**GOAL OF THE EXERCISE**
Once the line with "Click the heart-shaped blush image preview" is reached, output it and every line after it, exactly, through the end of the records below. Pictures are skipped.

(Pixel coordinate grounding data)
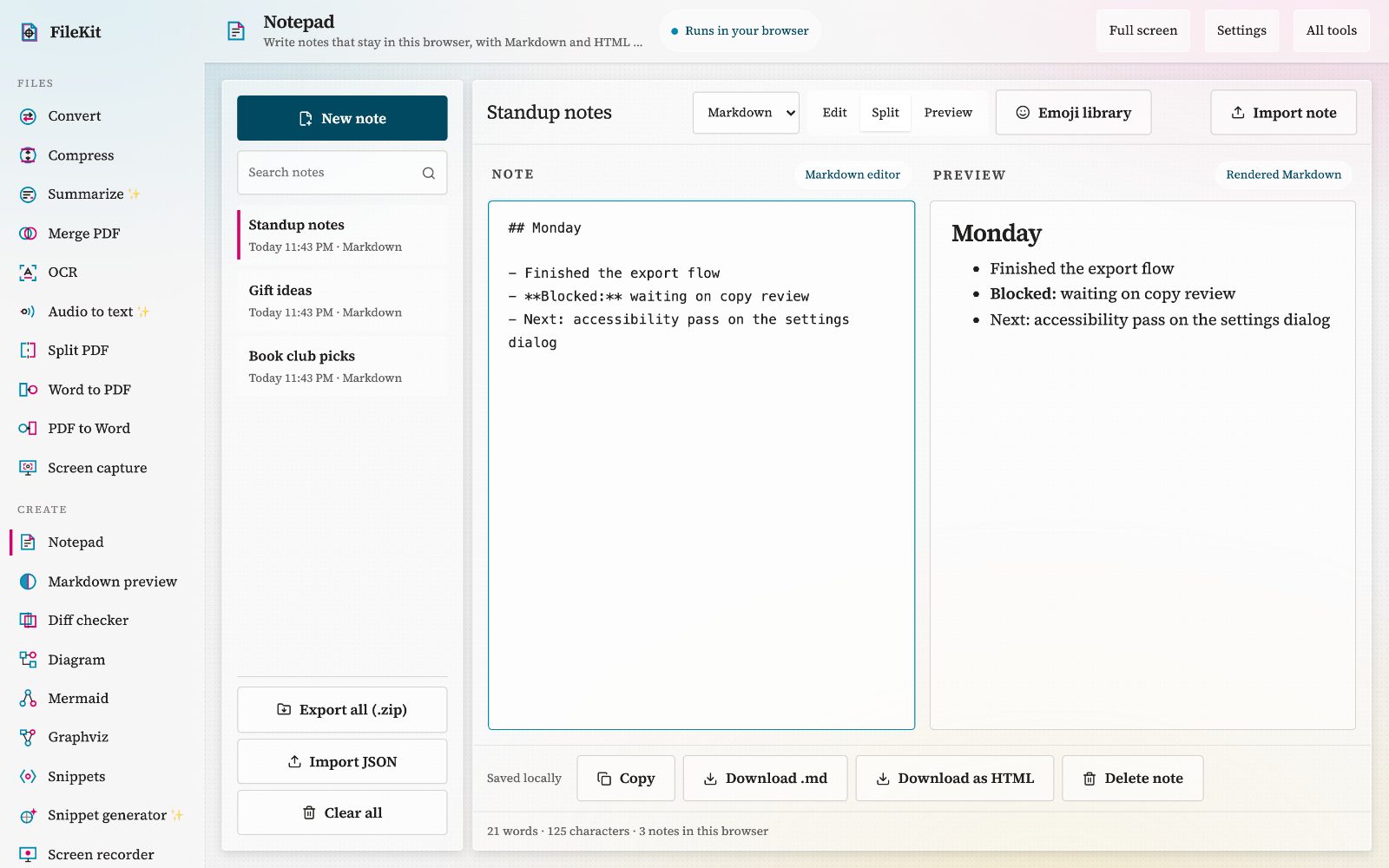This screenshot has width=1389, height=868.
Task: Click the Export all (.zip) button
Action: pyautogui.click(x=342, y=710)
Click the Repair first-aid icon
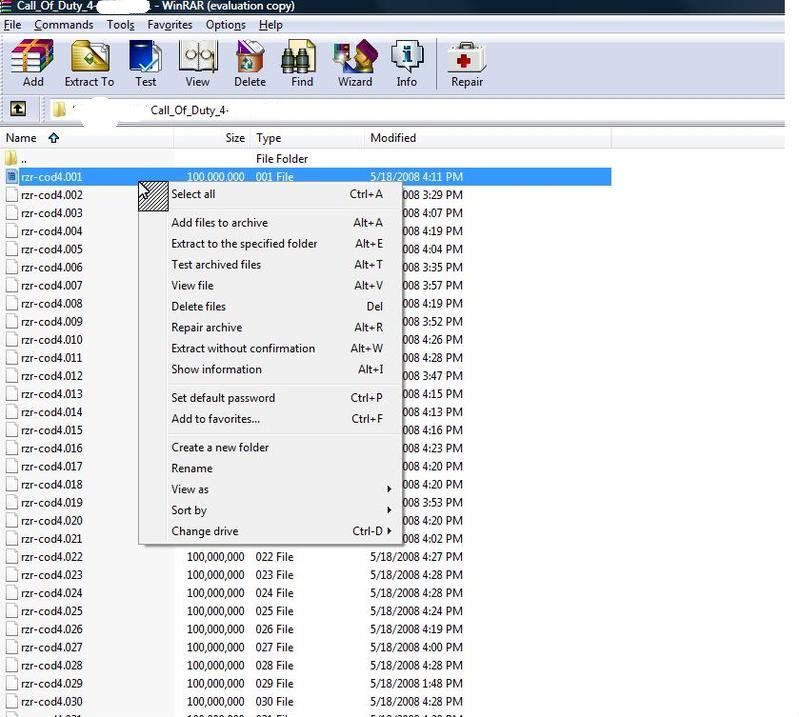 (x=466, y=62)
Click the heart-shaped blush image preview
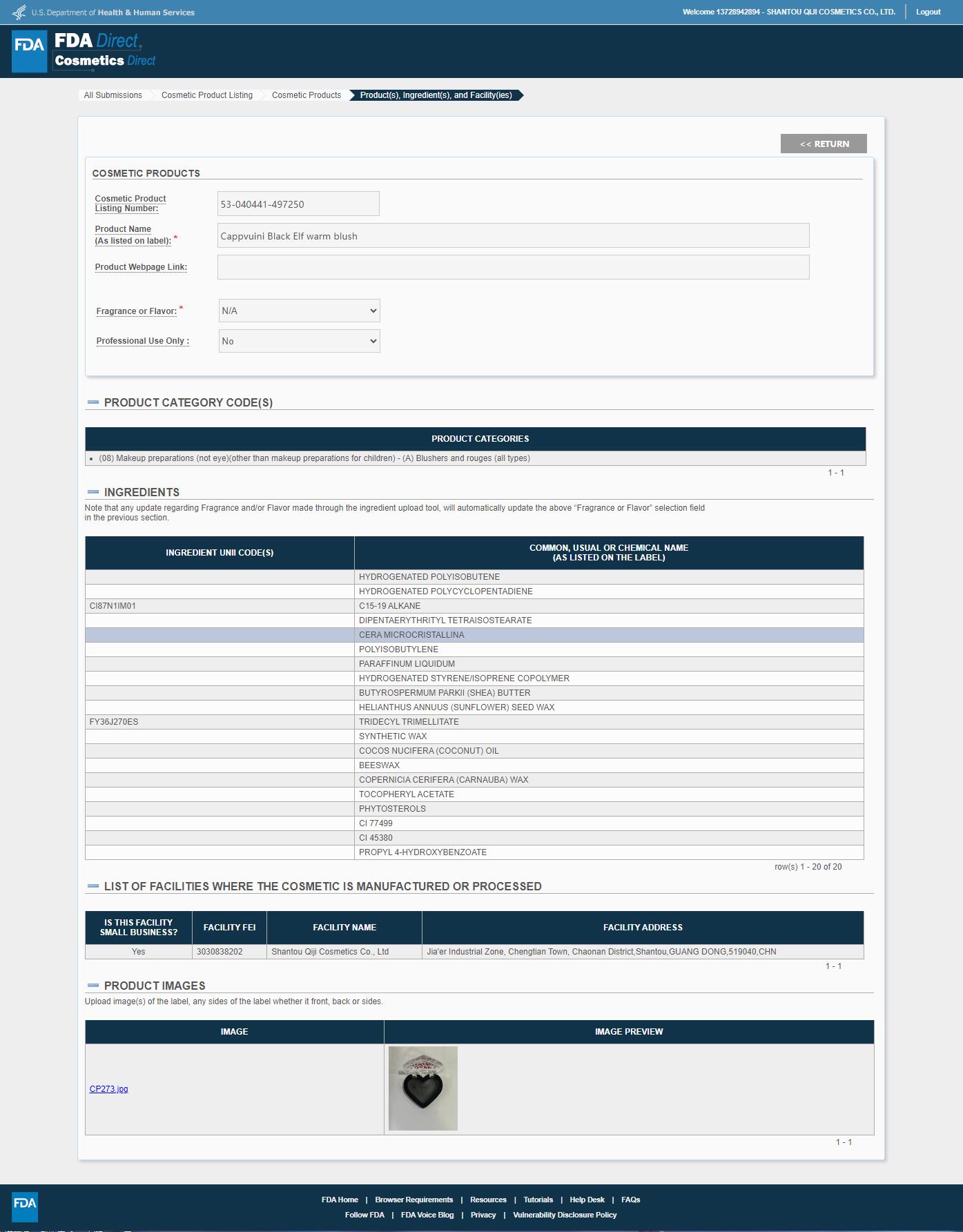 point(422,1088)
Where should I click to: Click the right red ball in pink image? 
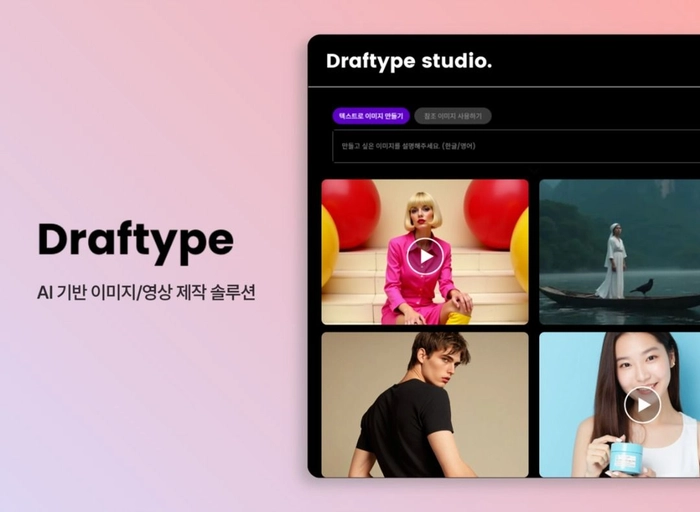pos(497,212)
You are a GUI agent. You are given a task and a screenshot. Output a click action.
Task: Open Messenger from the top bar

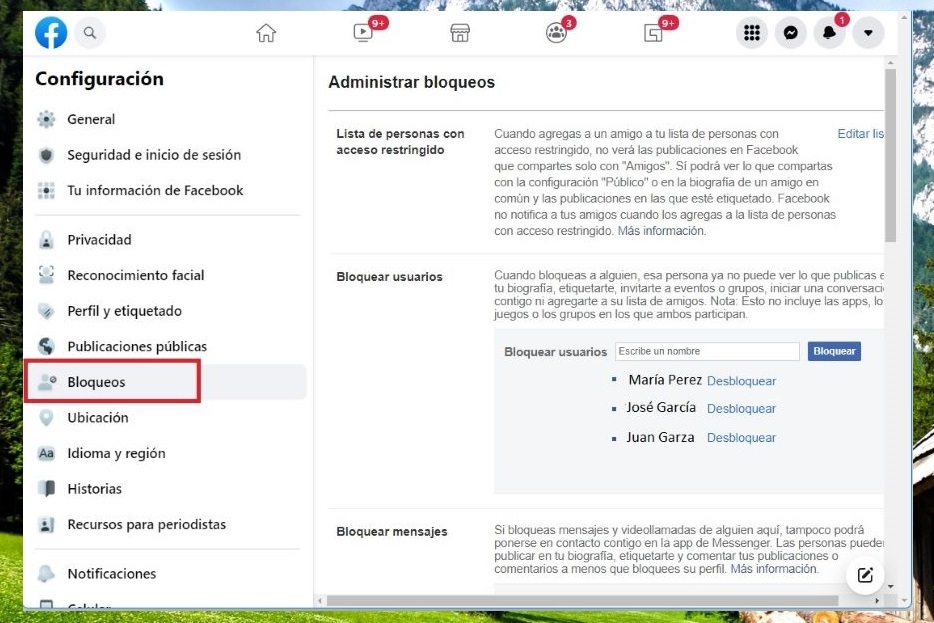[x=791, y=32]
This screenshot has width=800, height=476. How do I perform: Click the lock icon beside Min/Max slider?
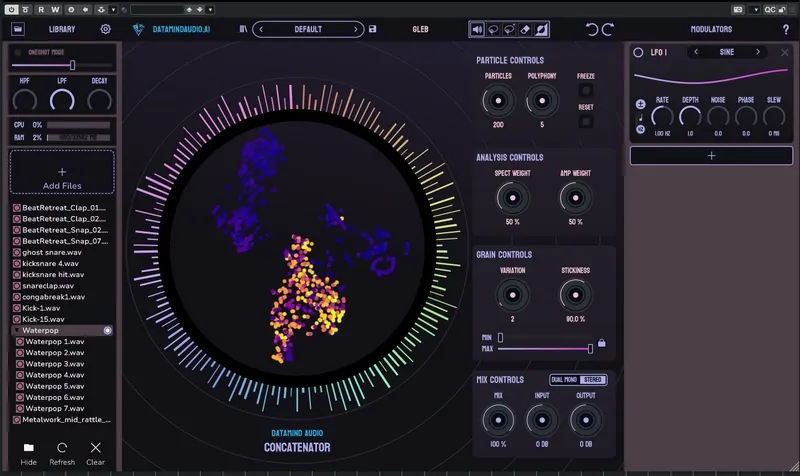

**SOLUTION**
Click the heart-shaped blush image preview
 point(422,1088)
Where should I click to: Click the right red ball in pink image? 
pos(497,212)
You are a GUI agent. You are given a task and a screenshot. Output a click action.
Task: Open Messenger from the top bar

[x=791, y=32]
This screenshot has width=800, height=476. How do I perform: Click the lock icon beside Min/Max slider?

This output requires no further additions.